Nesse sentido, podemos evidenciar a falta de formação para os membros dos EES, que ficou manifesta durante a primeira entrevista através do grupo focal, que gera dificuldades, desde a aceitação para os cargos de gestão, até a execução de pequenas tarefas realizadas por cada cooperado. A formação deve ser contínua para garantir a autogestão dos empreendimentos, pois a busca e a prática de novos conhecimentos poderá garantir as expectativas internas e externas. Devido à falta de formação para os membros dos EES, muitos gestores ainda utilizam somente da intuição para tomar decisões, que por muitas vezes conduzem a caminhos não eficazes na gestão dos empreendimentos. É necessário buscar novos conhecimentos para que se possa ampliar as alternativas de escolha, e não se valer apenas na intuição.
Os gestores dos EES entrevistados percebem a utilização da matemática nas suas cadeias produtivas e/ ou prestação de serviços, porém ainda não a utilizam de maneira sistemática como ferramenta na gestão. Isso ocorre pelo fato de não saberem relacionar os tópicos estudados na escola com a praticada no cotidiano dos EES, o que nos leva a entender como uma fragilidade nos processos de ensino e aprendizagem no âmbito escolar.
Assim, entende-se que a matemática na gestão dos empreendimentos econômicos solidários é algo necessário para atingir a autogestão e direcionar na tomada de decisões, pois dessa forma os sócios dos pequenos empreendimentos poderão sentir-se confiantes para participar de maneira efetiva da gestão. Acredita-se também, que, a forma de aproximação da matemática e a gestão dos EES acontece por meio da etnomatemática, pois valorizando os conhecimentos adquiridos culturalmente, pode-se desenvolver tópicos matemáticos para a gestão, dando maior sentido para os conhecimentos existentes.
Com a realização das oficinas, os EES do município de Parauapebas/PA, tiveram a oportunidade de contato com uma matemática voltada para a gestão, o que colaborou de maneira expressiva na mudança de atitudes em seu cotidiano. Pequenas ações como adotar um diário de produção ou de serviço, refletir sobre a tomada de decisão, revelam o envolvimento e percepção dos conceitos matemáticos para a gestão.

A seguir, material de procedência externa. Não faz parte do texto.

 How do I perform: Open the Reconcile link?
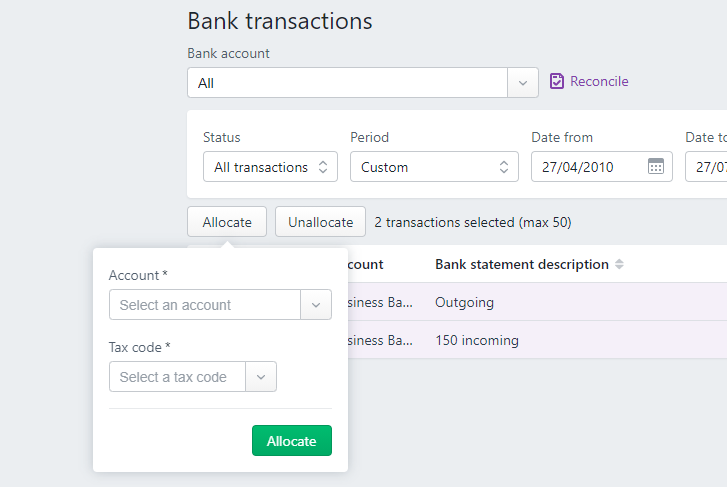(x=599, y=82)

No desenvolvimento da pesquisa, os EES de Parauapebas/PA mostraram-se interessados em uma espécie de consultoria, pois, ao serem abordados nos primeiros contatos, deixavam claro o desejo de ter alguém para resolver os problemas existentes, diagnosticar a viabilidade de seus trabalhos e até ajudar na realização de parcerias para venda de seus produtos. Na realização das oficinas, além de desenvolver tópicos matemáticos para a gestão, também necessitou sensibilizar os gestores de que não haveria milagre, e sim apoio para que pudessem conseguir a autogestão.
Outra fragilidade da pesquisa, foi o tempo destinado aos trabalhos, pois não foram abordados todos os tópicos julgados necessários pelo pesquisador. Porém, existiam muitos entraves em relação à presença dos gestores nas oficinas, o que acabou ficando acordado somente em quatro encontros. Também vale frisar a necessidade de o coordenador das oficinas ser ponderador nas discussões, pois os gestores dos EES costumam trazer experiências e a necessidade de verbalizá-las, o que poderá atrapalhar o cronograma das atividades.
Acredita-se que essa pesquisa não esgota as possibilidades de investigação de contribuições da matemática na gestão dos EES, e sim podemos entendê-la como precursora das investigações, pois existem necessidades, e o ensino de matemática fora da escola formal pode contribuir para o desenvolvimento de uma socidade mais autônoma.